Somalia has fought Al-Shabaab for more than two decades, and the Al-Qaeda-linked group remains active in parts of southern Somalia and Middle Shabelle, the region where Warsheikh is located.
Le Monde reported that Turkey had deployed special forces and military advisers outside Mogadishu, in Middle Shabelle, for the first time, to help oversee Somali army operations around the area.
“Turkey has put in place a cordon of military outposts in the region to ensure that the space base will not be attacked,” the newspaper quoted an East African diplomat as saying.
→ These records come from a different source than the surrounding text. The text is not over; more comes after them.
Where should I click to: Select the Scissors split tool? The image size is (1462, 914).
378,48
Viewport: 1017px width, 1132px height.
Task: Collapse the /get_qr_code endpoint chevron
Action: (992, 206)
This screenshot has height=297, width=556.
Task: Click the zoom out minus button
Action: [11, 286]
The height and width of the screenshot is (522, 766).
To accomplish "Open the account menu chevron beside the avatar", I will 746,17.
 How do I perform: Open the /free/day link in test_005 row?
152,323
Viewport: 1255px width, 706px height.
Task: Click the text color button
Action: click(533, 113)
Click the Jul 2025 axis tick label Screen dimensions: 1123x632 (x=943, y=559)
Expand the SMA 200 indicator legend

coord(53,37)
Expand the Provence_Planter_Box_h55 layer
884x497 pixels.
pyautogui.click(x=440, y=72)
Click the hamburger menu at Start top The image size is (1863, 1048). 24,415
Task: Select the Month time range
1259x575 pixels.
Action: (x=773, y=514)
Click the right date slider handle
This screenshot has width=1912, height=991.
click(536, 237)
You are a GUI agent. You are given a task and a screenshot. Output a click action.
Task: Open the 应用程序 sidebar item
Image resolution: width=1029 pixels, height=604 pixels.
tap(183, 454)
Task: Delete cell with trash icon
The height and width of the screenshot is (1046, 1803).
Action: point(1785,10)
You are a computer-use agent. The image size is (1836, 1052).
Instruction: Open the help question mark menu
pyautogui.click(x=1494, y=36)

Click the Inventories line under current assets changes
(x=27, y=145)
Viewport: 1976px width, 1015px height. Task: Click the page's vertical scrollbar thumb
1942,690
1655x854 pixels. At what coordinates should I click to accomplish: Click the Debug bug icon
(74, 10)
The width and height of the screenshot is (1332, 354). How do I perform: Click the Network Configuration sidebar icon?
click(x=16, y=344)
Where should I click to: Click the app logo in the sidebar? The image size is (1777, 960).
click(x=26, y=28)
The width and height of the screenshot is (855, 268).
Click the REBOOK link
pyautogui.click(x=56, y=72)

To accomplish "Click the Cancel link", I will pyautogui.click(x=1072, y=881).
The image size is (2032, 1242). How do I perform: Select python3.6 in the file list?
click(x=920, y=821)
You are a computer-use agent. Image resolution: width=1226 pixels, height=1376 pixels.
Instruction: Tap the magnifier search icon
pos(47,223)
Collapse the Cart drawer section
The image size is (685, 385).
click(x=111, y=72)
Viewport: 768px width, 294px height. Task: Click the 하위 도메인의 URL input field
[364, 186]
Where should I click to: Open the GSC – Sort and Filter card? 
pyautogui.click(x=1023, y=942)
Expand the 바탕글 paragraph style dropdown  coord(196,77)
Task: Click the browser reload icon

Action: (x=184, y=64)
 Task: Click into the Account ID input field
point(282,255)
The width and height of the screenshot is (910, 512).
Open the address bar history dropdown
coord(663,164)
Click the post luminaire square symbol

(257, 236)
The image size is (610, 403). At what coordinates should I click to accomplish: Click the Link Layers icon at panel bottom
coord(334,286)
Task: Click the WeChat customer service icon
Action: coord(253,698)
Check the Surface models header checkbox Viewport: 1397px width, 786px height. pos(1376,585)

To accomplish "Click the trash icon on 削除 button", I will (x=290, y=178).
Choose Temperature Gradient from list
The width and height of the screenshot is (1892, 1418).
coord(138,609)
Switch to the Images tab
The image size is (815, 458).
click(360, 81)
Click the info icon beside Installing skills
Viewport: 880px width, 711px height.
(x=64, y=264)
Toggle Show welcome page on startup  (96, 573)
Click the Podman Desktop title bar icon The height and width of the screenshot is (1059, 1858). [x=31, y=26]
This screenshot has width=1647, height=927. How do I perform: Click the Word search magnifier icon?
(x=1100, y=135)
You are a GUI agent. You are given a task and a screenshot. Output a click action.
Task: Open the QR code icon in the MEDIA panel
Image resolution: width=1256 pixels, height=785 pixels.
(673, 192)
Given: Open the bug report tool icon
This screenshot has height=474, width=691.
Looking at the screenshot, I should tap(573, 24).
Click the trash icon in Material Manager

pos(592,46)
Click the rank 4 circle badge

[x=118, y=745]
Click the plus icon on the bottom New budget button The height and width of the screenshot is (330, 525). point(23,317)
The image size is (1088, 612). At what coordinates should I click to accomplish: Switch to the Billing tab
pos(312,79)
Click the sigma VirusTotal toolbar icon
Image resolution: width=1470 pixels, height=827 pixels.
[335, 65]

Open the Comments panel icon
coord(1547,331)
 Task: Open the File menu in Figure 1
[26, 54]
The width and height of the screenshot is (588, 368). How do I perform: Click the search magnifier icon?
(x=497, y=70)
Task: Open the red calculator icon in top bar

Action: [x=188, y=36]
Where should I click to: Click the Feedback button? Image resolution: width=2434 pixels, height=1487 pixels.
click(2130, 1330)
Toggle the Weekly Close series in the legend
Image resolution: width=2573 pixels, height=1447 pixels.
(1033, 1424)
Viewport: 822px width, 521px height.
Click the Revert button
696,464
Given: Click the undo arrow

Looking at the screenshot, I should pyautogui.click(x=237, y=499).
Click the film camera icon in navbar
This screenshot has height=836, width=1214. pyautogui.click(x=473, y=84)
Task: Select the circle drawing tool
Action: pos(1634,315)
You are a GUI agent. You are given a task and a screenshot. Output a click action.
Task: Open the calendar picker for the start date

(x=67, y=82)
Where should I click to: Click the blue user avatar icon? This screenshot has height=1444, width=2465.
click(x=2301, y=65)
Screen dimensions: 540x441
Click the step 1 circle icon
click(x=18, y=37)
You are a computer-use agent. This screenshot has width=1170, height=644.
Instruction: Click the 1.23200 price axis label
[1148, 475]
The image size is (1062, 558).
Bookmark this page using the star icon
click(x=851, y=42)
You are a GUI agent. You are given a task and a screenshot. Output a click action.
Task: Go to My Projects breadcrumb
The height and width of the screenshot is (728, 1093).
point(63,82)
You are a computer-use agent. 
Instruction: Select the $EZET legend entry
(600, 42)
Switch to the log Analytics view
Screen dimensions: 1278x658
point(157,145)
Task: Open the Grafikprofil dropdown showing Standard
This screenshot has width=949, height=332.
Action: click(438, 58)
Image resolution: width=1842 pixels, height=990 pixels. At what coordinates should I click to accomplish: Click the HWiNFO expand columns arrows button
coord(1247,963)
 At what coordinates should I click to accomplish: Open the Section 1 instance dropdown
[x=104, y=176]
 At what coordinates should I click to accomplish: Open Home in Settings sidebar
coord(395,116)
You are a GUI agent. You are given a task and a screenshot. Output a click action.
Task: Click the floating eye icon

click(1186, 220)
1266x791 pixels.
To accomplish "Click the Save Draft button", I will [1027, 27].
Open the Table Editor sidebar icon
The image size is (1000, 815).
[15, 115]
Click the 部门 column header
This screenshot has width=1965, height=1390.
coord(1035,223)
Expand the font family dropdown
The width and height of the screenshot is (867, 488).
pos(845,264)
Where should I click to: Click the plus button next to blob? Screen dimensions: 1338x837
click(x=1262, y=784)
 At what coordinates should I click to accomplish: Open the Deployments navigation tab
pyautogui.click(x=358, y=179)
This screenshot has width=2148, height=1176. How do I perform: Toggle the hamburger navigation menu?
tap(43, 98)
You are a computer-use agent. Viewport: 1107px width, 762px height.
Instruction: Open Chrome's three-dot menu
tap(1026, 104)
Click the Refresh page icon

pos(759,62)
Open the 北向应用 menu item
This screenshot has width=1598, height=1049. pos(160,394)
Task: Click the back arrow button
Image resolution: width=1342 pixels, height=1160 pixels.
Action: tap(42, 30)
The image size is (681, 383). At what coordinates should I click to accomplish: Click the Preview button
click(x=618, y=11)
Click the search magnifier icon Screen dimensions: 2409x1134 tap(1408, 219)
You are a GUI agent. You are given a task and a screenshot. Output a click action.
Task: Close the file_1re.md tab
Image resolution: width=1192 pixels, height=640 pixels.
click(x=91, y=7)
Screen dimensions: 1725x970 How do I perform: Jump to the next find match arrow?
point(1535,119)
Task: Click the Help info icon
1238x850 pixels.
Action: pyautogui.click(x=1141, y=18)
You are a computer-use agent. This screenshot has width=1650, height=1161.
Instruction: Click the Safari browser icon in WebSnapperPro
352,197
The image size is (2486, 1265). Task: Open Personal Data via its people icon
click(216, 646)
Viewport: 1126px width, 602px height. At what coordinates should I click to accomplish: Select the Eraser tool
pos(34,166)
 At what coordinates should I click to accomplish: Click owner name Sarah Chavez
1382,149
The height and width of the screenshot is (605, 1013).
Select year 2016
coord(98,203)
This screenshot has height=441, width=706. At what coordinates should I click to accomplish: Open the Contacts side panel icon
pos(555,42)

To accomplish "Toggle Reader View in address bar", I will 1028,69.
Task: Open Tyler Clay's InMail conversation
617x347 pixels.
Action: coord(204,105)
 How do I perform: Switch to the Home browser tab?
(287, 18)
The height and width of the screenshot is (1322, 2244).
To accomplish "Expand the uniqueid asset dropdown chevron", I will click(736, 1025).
That security build-up has sharpened questions over whether the project is purely civilian.
Burhanettin Duran, the Turkish presidency’s communications director, said in February that the cooperation could open new areas in “security, defence industry and technology sharing”, according to Le Monde.
The Middle East Forum said Roketsan, Turkey’s state-backed missile developer, would use the site to test long-range ballistic missiles, a claim Ankara has not publicly confirmed.
Wider tensions
The debate over the Somali spaceport comes as Turkey-Israel relations continue to deteriorate over Gaza, Iran and the wider Red Sea region.
Erdogan has repeatedly denounced Israel’s war in Gaza and accused the Israeli government of trying to destabilise the region.
“The current war-addicted Israeli government must not be allowed to drown our geography in the smell of gunpowder and blood again,” he said on Saturday.
Israeli politicians have also sharpened their warnings about Turkey.
Former prime minister Naftali Bennett said in February that Israel must not “turn a blind eye” to Ankara, adding: “A new Turkish threat is emerging.”
Turkey, a NATO member, has spent years expanding its domestic defence industry, including drones, missiles and air defence systems.
For Somalia, the project offers the prospect of becoming a rare African launch hub and attracting new technology investment.
For Israel and its allies, the same geography that makes Somalia attractive for satellites also raises questions about missiles, military access and the future balance of power around the Horn of Africa.